# 1990 Gary Fisher Supercaliber



## bestmtb (Oct 19, 2004)

Pristine Condition. For sale on MTBR classifieds.


----------



## bestmtb (Oct 19, 2004)

*Supercaliber*

All Suntour XC comp components.It has the original tires.


----------



## JaySupercaliber (3 mo ago)

> hink the paint on these frames was meant to last. The fork holds air and it still functions as horribly as it did when it was new. It was originally sold in The Netherlands and shipped to Canada later on, hasn't seen dirt in at least a decade.
> 
> Asking price: 300 Euro. The bike is located in Calgary, Canada, and can be picked up there or shipped anywhere. Buyer pays for shipping of course. I'm open to offers.
> 
> Click to expand...


How did you -factually- know, the exact year of this bike? Since it had changed hands, other than by word-of-mouth from what the previous owner/s may have told you? Yes, then how much did you sell it for? If I missed that.
Thanks! JaySupercaliber


----------



## cmg (Mar 13, 2012)

JaySupercaliber said:


> How did you -factually- know, the exact year of this bike?

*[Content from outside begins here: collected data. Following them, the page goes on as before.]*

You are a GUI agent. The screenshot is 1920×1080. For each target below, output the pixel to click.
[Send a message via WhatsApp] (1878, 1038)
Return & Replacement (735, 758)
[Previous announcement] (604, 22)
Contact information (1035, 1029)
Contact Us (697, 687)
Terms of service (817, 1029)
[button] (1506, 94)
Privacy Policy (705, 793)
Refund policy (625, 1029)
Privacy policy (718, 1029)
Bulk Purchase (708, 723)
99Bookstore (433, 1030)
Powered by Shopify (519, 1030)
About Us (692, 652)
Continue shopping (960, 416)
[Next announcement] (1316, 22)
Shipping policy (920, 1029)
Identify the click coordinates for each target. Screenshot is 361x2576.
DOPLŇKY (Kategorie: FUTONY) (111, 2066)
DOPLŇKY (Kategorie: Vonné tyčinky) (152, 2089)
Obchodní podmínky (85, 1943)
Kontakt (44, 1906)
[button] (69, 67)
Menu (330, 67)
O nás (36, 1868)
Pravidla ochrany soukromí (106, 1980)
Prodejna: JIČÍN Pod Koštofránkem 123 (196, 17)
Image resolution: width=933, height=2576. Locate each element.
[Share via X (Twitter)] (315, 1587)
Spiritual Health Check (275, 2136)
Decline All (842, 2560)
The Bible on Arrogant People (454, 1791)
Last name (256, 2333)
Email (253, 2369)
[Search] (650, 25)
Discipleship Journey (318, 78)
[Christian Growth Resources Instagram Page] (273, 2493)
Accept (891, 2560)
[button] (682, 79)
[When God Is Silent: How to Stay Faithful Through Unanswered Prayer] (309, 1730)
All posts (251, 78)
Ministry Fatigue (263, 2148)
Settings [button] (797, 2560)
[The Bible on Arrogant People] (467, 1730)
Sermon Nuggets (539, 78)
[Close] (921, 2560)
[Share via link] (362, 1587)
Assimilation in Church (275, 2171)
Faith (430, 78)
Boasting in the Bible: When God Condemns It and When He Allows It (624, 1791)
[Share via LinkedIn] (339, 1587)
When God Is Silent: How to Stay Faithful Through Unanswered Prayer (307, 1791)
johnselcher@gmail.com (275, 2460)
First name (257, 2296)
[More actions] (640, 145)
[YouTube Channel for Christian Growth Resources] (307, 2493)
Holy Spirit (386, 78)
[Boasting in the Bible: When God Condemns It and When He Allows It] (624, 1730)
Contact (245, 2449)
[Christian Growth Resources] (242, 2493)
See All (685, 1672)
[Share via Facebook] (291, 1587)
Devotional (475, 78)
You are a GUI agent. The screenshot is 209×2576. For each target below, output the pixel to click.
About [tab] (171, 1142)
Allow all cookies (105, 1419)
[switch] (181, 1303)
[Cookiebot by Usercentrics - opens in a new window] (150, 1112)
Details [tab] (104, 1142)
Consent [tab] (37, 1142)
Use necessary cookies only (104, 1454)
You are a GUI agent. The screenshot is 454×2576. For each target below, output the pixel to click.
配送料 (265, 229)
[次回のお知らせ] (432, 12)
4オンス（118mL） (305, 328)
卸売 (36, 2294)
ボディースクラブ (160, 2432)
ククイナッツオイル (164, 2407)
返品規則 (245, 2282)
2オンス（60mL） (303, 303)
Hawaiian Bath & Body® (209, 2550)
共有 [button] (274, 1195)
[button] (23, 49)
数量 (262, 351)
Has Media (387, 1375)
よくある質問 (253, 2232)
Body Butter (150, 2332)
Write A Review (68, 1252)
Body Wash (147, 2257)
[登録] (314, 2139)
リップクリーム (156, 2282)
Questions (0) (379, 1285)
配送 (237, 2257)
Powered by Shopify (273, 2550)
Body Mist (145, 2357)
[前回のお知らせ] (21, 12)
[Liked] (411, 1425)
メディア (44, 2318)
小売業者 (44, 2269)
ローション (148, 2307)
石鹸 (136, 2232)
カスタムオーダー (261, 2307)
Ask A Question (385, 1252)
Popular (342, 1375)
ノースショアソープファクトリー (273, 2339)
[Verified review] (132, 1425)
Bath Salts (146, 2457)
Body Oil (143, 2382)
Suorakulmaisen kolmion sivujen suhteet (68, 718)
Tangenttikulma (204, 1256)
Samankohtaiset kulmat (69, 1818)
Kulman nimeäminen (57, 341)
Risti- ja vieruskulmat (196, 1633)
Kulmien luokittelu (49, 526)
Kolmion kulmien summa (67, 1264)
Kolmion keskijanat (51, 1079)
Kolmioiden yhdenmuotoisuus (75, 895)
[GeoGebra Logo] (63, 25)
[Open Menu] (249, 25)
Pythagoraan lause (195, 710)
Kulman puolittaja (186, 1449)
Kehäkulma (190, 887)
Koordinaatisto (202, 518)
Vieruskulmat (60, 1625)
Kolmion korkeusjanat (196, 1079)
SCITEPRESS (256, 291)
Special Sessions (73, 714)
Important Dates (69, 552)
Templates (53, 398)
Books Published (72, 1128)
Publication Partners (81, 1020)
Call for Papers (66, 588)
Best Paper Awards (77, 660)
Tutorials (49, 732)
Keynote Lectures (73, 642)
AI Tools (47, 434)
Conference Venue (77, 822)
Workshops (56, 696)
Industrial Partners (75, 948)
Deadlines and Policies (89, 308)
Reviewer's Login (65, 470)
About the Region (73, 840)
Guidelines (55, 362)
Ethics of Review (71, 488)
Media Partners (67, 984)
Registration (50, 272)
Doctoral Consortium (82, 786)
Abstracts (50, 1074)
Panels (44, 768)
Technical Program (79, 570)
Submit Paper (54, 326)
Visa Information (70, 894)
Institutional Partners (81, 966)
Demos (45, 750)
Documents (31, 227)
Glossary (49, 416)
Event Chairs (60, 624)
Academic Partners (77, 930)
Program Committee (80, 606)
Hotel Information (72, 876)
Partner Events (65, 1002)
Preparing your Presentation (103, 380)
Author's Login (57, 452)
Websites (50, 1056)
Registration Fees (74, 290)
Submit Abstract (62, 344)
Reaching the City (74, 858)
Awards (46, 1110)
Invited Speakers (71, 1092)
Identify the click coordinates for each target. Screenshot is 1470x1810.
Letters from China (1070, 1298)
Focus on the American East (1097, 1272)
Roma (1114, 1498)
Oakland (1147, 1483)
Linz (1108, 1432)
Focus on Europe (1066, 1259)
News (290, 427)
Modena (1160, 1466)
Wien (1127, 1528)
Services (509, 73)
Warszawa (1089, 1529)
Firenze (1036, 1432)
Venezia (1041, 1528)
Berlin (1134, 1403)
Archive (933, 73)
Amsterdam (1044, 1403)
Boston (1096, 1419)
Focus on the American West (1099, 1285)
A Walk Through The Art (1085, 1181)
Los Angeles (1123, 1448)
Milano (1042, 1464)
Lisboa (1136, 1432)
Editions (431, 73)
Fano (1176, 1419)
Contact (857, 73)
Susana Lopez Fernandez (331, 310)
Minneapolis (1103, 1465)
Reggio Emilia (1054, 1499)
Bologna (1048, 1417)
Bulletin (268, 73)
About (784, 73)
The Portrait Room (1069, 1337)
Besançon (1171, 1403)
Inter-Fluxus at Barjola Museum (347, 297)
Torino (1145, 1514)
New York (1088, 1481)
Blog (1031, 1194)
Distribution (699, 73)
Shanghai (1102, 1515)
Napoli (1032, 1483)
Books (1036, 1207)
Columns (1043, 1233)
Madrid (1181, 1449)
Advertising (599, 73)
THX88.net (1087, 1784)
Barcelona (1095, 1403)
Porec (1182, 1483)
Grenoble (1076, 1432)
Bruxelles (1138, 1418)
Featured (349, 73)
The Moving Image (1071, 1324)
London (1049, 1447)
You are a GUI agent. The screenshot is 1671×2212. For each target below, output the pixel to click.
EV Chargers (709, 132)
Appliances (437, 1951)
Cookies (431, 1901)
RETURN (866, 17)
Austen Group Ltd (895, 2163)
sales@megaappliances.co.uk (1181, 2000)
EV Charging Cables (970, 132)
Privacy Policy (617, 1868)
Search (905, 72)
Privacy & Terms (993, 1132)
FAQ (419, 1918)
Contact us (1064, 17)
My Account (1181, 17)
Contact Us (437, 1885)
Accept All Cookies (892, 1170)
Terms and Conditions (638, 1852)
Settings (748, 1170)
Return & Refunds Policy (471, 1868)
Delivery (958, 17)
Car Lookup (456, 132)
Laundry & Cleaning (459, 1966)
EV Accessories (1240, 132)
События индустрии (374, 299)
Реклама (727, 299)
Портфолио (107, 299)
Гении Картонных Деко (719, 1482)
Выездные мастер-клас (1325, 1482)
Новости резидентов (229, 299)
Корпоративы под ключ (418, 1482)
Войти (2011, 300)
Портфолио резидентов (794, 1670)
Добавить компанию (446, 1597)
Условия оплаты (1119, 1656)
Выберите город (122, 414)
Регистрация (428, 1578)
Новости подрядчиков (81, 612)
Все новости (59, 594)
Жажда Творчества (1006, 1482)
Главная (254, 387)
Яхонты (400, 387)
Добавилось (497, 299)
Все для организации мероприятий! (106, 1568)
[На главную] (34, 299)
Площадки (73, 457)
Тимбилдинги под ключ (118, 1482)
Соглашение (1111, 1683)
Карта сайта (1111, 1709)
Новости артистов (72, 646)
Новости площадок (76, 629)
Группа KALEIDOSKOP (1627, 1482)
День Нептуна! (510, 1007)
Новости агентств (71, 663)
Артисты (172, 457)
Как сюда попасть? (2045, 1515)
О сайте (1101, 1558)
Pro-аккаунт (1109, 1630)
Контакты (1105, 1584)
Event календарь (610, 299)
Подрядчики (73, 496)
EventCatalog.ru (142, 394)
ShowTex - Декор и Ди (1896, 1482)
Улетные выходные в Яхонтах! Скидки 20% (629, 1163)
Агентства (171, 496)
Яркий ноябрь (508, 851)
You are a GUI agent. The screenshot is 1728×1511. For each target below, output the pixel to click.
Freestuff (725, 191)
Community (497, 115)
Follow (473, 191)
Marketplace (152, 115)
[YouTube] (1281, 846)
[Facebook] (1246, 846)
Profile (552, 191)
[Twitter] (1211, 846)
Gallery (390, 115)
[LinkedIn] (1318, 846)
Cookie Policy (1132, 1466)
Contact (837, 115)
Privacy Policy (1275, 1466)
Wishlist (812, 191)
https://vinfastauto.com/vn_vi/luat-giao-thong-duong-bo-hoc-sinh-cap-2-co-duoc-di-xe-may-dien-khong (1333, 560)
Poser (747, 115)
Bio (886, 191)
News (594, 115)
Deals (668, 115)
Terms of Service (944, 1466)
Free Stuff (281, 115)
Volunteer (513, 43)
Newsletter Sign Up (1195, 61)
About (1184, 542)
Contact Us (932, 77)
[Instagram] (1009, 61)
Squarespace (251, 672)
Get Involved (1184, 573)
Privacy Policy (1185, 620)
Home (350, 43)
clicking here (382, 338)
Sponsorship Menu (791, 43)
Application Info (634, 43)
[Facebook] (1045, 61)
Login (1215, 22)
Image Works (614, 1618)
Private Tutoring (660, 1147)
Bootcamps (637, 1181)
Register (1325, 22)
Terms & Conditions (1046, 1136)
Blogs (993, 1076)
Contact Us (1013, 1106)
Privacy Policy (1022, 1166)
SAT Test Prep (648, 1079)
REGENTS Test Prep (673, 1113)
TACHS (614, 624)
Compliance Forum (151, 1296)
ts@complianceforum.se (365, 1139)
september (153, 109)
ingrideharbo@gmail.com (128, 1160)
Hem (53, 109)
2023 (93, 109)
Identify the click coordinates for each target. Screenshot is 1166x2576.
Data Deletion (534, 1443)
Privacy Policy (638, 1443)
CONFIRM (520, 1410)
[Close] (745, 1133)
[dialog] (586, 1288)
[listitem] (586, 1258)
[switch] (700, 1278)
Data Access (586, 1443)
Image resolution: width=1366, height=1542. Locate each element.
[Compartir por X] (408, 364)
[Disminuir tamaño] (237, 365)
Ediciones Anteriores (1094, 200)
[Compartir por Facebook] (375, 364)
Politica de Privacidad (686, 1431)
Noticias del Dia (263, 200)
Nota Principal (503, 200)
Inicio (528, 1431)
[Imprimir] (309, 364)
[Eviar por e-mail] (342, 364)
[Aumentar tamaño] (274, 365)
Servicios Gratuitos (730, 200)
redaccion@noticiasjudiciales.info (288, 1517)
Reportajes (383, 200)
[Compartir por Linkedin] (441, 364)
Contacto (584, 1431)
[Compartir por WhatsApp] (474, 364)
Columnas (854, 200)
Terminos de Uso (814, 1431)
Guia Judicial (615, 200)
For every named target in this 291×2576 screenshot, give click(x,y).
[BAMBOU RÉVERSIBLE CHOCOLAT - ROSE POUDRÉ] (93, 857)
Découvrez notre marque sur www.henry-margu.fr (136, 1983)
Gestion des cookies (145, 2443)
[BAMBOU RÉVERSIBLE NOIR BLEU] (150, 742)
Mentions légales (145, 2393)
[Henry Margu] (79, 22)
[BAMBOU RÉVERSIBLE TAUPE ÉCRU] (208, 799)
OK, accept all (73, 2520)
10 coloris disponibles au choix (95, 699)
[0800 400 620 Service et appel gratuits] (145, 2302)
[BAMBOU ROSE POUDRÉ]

Since it had changed hands, other than by word-of-mouth from what the previous owner/s may have told you? Yes, then how much did you sell it for? If I missed that.
> Thanks! JaySupercaliber


wtf?

dude this is a 17yr old thread 

mine thread king


----------



## JaySupercaliber (3 mo ago)

cmg said:


> wtf?
> 
> dude this is a 17yr old thread
> 
> mine thread king


Yes, my Pre-Trek Gary Fisher Supercaliber is 30+ years old, and I'm reaching back into the archives. New threads would drop all of the previous linked and related information, including the OP thread and botht attached and related info. I appreciate your concern, thanks for looking out.


----------